🤖 AI Summary
Existing 3D generation methods rely on high-dimensional geometric representations—such as voxels, signed distance functions (SDFs), or point clouds—which incur substantial computational and memory costs, making it challenging to simultaneously achieve high resolution and controllability. This work introduces the first diffusion-based approach operating directly in the compact parameter space of superquadrics, representing 3D shapes with only approximately 7 KB of parameters encoding pose, scale, and shape. By drastically reducing the state dimensionality, the method enables resolution-free point cloud decoding, part-level editing, and explicit geometric constraints. It achieves competitive surface fidelity and distribution quality on standard benchmarks, with per-shape generation times consistently under 0.6 seconds.
📝 Abstract
Diffusion models have advanced 3D shape generation, yet most methods still denoise in high-cardinality spaces (e.g., voxel/SDF grids, meshes, or point clouds), which is computationally and memory intensive and makes it difficult to scale in terms of both higher resolution and stronger controllability. We rethink the diffusion representation and propose to move diffusion from dense geometry to compact geometric primitives, representing each shape as a small set of superquadrics.

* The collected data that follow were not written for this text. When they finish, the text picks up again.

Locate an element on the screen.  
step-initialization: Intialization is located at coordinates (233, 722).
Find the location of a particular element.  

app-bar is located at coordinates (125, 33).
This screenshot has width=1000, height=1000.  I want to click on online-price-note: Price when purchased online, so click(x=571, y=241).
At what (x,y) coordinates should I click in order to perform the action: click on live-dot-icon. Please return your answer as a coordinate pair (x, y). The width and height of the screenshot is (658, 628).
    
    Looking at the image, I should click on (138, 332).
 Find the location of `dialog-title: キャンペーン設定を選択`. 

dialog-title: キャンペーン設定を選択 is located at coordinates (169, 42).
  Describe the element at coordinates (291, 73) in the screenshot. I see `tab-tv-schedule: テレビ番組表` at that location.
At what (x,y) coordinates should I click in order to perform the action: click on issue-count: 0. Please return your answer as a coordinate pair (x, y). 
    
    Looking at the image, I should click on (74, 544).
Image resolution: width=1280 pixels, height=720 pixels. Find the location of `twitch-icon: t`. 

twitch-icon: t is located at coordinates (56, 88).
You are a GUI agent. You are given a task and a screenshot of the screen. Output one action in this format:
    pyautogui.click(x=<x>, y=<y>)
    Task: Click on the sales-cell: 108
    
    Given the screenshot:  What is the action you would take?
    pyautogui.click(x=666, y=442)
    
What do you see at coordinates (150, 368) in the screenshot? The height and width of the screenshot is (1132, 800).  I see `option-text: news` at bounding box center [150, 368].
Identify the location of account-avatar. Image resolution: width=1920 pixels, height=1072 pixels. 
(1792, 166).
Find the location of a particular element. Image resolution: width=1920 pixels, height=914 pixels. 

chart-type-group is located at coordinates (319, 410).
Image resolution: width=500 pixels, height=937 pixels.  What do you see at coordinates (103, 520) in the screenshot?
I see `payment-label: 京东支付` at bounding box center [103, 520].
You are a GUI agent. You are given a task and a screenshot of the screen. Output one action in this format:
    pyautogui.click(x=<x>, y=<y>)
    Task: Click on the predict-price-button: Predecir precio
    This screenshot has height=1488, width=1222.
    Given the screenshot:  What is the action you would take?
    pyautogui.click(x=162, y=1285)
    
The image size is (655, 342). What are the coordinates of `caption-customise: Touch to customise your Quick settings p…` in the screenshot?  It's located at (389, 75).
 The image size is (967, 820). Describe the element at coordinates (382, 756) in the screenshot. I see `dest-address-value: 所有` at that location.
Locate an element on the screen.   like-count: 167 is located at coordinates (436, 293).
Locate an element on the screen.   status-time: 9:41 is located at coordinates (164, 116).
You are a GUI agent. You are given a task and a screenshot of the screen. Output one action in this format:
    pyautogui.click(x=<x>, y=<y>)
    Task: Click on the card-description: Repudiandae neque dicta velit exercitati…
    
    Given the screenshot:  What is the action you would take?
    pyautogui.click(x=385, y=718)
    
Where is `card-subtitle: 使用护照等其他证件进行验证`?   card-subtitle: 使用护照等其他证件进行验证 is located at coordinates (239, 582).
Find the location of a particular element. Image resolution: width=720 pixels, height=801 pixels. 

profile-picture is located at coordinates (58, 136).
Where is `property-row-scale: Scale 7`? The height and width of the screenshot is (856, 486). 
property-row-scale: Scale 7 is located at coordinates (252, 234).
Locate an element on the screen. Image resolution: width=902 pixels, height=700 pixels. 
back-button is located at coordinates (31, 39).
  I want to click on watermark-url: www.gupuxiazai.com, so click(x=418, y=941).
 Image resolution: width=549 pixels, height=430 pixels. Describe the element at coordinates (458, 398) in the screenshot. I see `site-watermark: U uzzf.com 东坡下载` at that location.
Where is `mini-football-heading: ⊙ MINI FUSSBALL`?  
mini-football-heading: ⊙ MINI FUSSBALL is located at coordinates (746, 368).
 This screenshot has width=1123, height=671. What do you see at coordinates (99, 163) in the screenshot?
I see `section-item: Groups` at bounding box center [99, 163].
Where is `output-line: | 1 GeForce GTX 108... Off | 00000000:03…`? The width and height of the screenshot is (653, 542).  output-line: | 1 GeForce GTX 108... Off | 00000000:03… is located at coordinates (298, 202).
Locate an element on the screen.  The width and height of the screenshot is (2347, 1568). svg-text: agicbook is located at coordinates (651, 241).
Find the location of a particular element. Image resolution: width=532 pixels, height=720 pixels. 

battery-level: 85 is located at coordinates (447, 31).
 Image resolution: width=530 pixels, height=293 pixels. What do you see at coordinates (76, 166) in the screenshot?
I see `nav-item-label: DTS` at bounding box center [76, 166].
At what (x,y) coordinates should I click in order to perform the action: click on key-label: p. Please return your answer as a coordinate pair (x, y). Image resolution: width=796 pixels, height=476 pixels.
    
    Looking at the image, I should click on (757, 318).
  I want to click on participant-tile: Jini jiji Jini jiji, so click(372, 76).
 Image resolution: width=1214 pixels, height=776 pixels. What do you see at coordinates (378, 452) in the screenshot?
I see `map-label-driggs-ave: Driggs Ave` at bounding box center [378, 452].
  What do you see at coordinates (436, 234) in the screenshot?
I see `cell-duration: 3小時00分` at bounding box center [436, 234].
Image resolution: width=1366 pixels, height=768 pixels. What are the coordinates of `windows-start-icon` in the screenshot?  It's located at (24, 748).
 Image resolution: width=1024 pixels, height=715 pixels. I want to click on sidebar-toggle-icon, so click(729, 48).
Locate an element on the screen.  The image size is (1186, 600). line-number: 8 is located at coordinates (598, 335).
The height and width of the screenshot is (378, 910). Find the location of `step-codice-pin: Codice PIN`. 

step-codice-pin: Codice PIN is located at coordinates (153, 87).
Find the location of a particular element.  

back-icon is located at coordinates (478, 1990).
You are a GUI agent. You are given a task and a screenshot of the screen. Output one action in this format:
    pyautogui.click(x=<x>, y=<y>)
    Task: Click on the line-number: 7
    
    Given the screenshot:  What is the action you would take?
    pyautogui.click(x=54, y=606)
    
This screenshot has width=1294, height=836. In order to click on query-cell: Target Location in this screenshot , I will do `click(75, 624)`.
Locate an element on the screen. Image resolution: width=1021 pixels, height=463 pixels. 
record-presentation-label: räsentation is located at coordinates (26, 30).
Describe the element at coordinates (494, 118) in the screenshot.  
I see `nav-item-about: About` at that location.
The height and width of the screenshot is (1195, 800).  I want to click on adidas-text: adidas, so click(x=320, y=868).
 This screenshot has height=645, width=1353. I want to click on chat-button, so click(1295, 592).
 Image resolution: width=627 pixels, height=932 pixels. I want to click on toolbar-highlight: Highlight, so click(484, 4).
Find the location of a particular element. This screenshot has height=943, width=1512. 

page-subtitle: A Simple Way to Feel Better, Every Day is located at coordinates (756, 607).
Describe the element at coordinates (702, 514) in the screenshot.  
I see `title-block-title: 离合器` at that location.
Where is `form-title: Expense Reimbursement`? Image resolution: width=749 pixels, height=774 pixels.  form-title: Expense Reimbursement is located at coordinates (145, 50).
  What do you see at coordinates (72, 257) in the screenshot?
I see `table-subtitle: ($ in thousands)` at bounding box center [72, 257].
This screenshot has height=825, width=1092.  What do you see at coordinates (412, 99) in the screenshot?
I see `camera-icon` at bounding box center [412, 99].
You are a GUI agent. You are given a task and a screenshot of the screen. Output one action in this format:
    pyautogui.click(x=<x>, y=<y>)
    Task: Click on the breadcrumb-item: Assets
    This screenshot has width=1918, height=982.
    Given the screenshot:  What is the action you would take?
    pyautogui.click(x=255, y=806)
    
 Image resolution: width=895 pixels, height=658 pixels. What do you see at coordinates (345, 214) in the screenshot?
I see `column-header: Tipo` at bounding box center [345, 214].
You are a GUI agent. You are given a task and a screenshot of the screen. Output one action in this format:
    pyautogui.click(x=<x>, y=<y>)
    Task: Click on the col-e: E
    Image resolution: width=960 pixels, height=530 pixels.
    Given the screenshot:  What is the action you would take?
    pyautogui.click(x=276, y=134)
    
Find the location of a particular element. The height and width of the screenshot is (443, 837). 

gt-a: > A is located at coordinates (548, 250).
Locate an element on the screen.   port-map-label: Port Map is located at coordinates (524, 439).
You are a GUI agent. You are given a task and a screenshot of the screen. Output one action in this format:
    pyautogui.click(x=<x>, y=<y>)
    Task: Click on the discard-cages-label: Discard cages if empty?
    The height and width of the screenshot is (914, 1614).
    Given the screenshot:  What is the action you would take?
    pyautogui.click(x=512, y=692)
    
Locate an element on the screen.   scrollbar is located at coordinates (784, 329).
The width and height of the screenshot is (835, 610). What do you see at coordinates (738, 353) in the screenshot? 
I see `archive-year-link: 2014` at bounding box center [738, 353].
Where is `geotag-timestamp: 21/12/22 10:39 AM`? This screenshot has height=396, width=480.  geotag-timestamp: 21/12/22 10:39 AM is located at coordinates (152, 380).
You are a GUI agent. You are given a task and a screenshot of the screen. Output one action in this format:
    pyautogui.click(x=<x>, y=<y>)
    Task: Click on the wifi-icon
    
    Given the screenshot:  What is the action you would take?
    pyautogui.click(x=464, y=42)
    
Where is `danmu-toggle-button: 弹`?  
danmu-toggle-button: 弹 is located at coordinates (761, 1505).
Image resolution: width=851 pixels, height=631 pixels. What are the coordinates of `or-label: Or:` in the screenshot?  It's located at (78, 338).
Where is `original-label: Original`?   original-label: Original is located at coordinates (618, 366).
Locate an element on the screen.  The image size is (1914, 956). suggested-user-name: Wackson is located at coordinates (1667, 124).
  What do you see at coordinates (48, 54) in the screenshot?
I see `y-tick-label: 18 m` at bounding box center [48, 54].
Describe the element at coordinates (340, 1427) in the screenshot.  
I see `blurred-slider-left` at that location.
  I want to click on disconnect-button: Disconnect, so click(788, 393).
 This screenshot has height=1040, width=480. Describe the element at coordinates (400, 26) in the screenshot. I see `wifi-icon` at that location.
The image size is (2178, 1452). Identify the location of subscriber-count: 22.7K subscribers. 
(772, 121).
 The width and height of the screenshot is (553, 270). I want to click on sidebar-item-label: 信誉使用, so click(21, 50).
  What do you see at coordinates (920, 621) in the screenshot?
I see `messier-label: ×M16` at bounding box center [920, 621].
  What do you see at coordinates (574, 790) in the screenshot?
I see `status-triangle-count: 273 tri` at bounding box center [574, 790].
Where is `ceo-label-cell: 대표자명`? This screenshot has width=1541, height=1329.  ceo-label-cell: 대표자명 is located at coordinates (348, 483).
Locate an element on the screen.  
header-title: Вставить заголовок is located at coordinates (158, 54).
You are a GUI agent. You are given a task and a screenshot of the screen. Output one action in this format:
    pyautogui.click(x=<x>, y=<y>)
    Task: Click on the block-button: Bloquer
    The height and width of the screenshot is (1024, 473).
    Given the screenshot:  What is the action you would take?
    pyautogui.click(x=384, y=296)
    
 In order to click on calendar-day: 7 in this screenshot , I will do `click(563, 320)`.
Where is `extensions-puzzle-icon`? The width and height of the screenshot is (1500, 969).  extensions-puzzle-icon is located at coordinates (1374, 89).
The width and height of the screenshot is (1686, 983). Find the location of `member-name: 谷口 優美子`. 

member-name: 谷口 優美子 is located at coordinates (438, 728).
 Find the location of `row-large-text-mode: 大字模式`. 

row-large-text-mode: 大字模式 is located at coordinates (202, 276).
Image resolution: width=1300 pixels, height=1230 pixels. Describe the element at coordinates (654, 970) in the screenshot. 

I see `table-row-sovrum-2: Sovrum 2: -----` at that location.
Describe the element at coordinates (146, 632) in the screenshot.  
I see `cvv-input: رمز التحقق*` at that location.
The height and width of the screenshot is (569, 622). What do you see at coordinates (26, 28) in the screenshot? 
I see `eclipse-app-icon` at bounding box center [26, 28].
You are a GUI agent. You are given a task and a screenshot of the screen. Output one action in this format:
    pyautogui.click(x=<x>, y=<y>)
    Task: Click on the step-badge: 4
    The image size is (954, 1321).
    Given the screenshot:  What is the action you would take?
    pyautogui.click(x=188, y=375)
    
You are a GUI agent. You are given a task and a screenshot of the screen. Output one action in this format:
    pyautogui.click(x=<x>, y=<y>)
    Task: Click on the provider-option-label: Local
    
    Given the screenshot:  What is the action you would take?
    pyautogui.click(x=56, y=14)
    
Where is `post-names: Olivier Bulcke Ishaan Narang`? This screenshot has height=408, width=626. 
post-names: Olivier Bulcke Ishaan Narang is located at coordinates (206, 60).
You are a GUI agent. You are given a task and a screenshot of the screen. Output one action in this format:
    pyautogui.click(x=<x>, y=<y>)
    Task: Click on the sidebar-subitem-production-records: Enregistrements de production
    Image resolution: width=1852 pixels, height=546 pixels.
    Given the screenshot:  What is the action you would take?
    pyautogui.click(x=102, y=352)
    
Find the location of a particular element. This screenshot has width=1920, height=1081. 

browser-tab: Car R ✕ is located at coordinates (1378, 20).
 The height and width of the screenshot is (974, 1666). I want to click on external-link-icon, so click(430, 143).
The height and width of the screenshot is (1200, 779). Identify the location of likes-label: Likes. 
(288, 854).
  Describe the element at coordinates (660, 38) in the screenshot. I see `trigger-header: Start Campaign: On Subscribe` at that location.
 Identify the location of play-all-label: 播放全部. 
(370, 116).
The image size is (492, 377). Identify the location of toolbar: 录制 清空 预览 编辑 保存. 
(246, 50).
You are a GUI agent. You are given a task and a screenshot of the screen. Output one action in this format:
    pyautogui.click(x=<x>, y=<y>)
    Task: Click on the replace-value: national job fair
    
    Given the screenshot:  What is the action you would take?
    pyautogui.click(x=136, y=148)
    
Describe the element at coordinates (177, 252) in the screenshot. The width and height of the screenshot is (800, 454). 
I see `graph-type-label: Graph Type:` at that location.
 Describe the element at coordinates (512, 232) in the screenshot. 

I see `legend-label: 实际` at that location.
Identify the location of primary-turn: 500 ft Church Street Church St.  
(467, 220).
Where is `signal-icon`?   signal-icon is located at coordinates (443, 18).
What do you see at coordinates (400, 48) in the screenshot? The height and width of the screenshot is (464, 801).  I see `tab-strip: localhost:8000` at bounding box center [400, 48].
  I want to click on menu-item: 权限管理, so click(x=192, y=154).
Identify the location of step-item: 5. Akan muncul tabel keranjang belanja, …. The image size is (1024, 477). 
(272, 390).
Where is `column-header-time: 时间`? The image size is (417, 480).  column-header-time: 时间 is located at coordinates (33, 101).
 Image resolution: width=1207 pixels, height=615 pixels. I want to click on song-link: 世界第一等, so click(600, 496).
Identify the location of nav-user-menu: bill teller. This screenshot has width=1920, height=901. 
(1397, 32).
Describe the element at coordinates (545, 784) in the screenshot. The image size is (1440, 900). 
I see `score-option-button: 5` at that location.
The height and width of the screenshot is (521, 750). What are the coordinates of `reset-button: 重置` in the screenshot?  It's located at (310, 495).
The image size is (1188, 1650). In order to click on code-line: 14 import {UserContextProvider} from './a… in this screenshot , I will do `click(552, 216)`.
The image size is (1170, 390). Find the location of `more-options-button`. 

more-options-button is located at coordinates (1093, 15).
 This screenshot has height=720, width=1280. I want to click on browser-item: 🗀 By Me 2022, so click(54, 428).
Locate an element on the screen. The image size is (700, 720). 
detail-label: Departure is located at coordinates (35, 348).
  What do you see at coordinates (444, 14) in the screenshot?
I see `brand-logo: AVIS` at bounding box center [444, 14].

Instead of operating on thousands to millions of geometric representation values, we leverage 7KB superquadric parameters (pose, size, and shape), drastically reducing diffusion-state dimensionality and per-step compute/memory. Our diffusion-over-superquadrics improves scalability by supporting broader capabilities (e.g., resolution-free point-cloud decoding, part-level editing, and constraint-based design) and achieving competitive surface-fidelity and distributional performance on standard benchmarks after point-cloud decoding, while enabling efficient generation within 0.6s per shape for most conditions.